# Clear betta poop???????



## sushiisaboss75 (May 19, 2013)

ok so, sushi was constipated for a while. fasting wasnt working and i couldnt put my hands on anything but a pea. so i fed him some and a few days later, he had a bowel movement. i usually scoop them out and observe them to make sure they are healthy.  call me crazy but i really do. so heres his poop, sitting in a cup, and i realize that, the inside of it is brown but the rest of it is clear. it is the normal size, and shape of a normal betta dropping. just that its clear. could this be the pea? or idk, a worm? hes acting perfectly normal so idk what it is.... PLEASE HELP!!!!!!!!!!!!!


----------



## lilnaugrim (Mar 27, 2013)

Well there's no picture so I'm willing to bet it was just part of the pea.

Internal parasites are usually white, not clear.
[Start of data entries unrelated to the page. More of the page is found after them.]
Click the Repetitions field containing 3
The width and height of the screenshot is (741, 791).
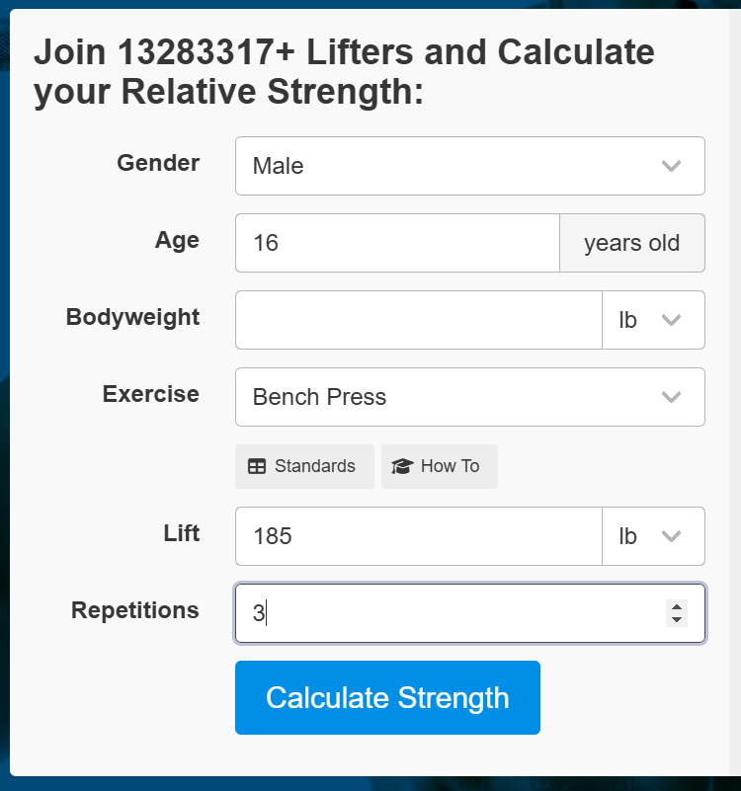click(470, 613)
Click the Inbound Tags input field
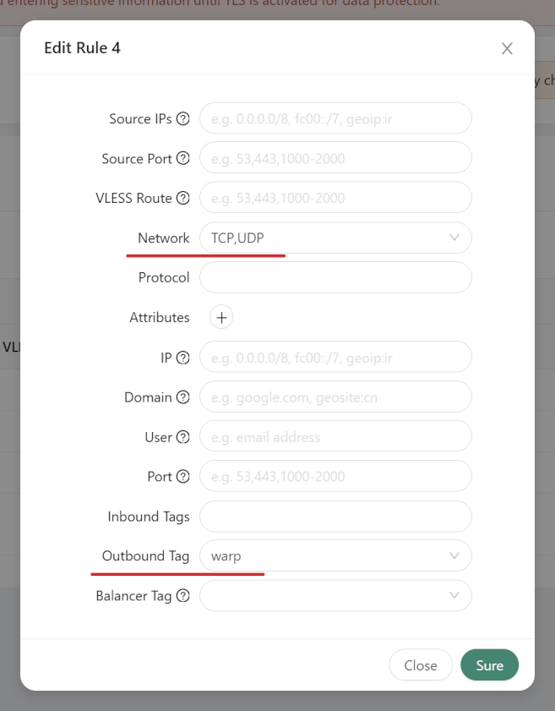The image size is (555, 711). point(335,516)
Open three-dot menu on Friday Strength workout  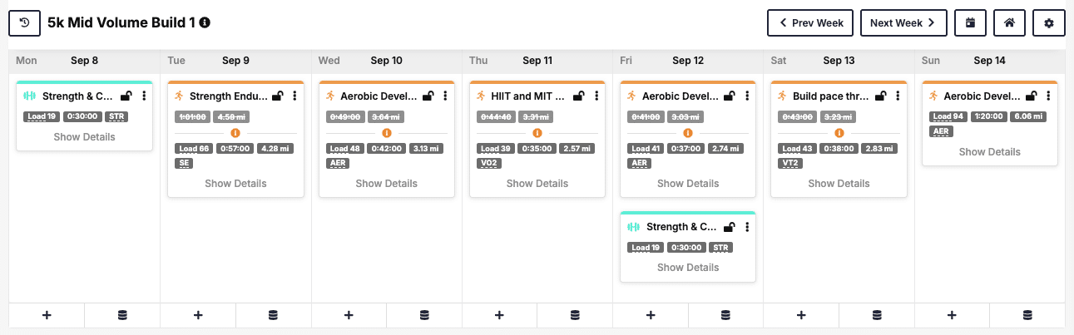pos(747,227)
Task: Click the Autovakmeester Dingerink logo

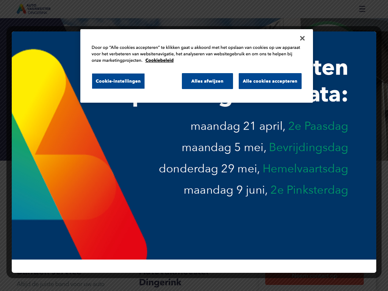Action: coord(34,9)
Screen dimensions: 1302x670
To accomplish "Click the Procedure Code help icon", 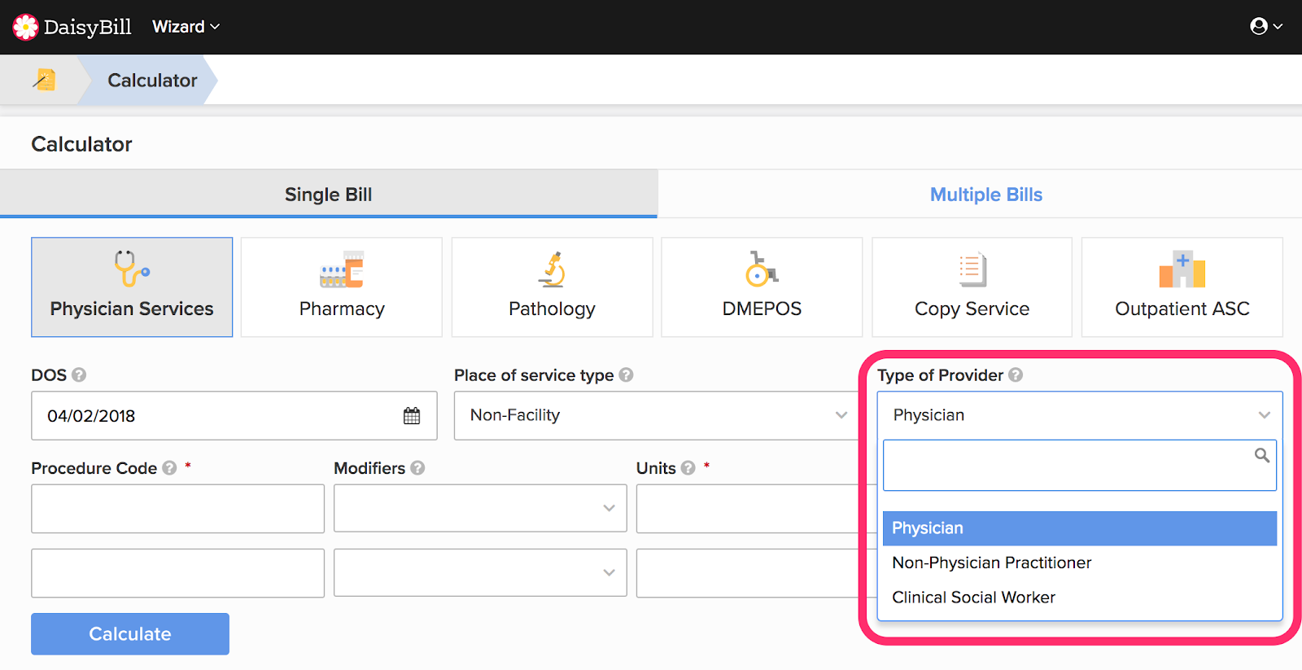I will coord(169,468).
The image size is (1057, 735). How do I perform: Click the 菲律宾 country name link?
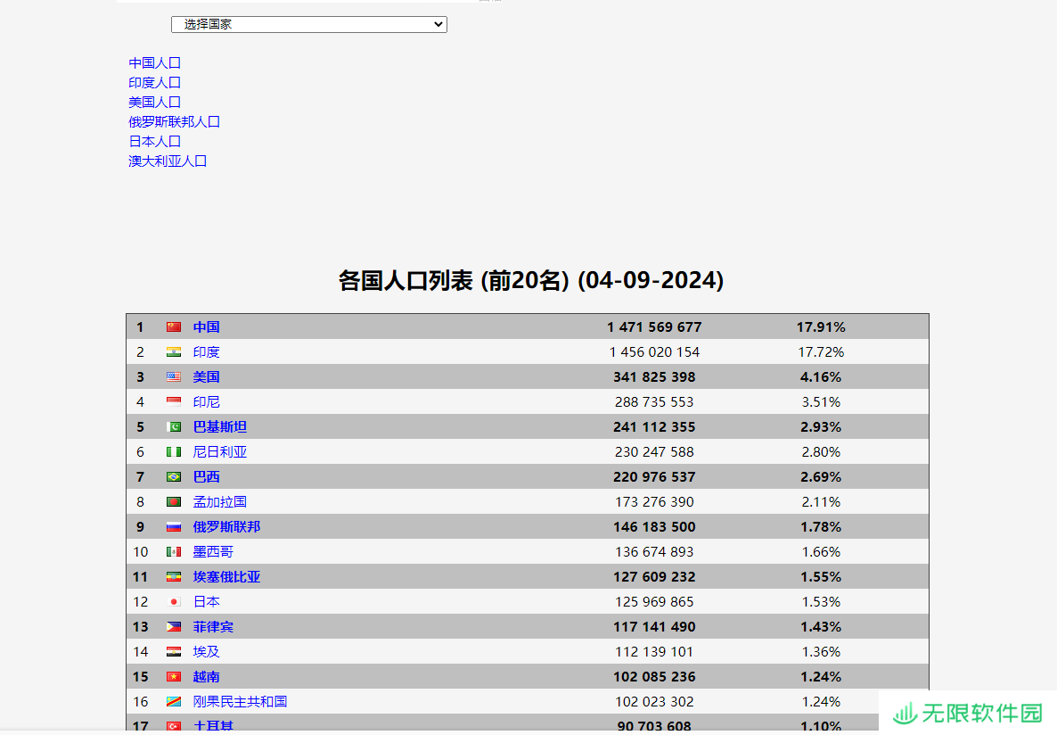[213, 627]
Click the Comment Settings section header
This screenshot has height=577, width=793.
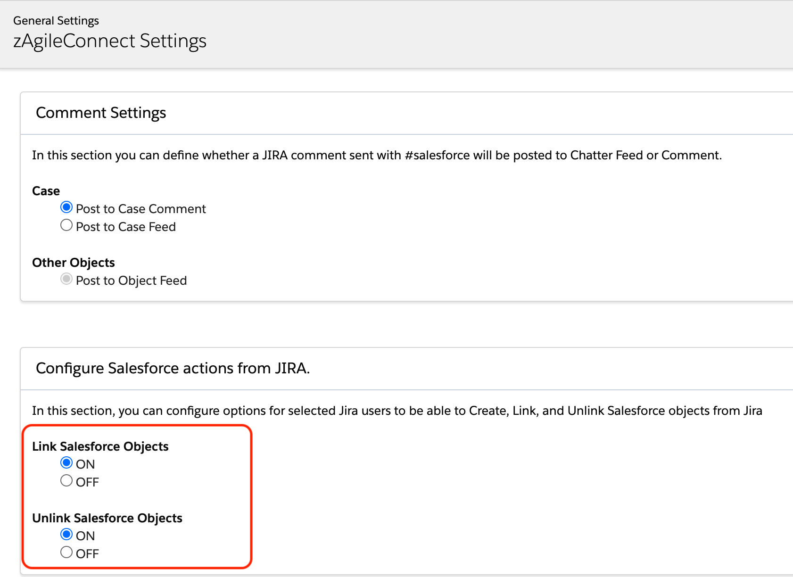click(101, 113)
If you can get New Life Spectrum or Omega One pellets he'll be much happier and healthier, they have more nutrition for your guy so he won't be constipated all the time. I'd like to see a picture of when he's bloated though


----------



## sushiisaboss75 (May 19, 2013)

i do feed him omega 1. he used 2 eat crappy walmart brand stuff. he's still recovering from that. hes also prone to getting constipation. hes still a happy healthy betta. thanks for the help. i only feed him peas if i really have to. hes bloated right now, but not as bloated


----------



## LebronTheBetta (Apr 23, 2012)

+1 to lilnaugrim ^^

And just to add-Peas are very rough on their digestive tracts. Bettas are insectivores which means their body was made for meat. Their tract isn't used to fiber which in rare cases might start to rip them. 0-0 Frozen daphnia is a much more natural laxative. (yummy, too. lol)


----------



## sushiisaboss75 (May 19, 2013)

ya, i know. i just... im only 12 yrs young and my dad cant afford all this stuff for the fish. i c him as a living creature, my dad sees him as a thing that has a brain the size of a pebble.


----------



## LebronTheBetta (Apr 23, 2012)

Yes, I understand. I'm 12 too and my mom thinks I'm wasting my money. haha Just try to make him understand, he will soon.


----------



## lilnaugrim (Mar 27, 2013)

I'm glad you did get him the Omega one, I couldn't remember if you did or not.  I know parents see it as a waste of money but you can make the most of it with what you have for now and show them how well you can keep them and how happy you can make them just by caring. They'll eventually see how much you love them and how well you care  parent's are anything but blind to their children ^_^

Just keep an eye out for your boy and see if he goes back to regular poo. Also something easy that you can do is fill a bucket with conditioned water and set it outside for mosquito's to lay their larvae. You can collect the larvae with a small net if you can find one, give them a bit of a rinse in more conditioned water and you can feed them to your Betta! This is super great quality food and also helps with their digestive tract! Just dump the water every few days so that you don't get tons of mosquito's flying everywhere!


----------



## LittleBlueFishlets (Nov 10, 2012)

You're not the only one who examines betta poop on a daily basis! 

I would just continue to monitor it. Hopefully, the strange color was just a one time thing. If it happens again (when you don't feed a pea), let us know. 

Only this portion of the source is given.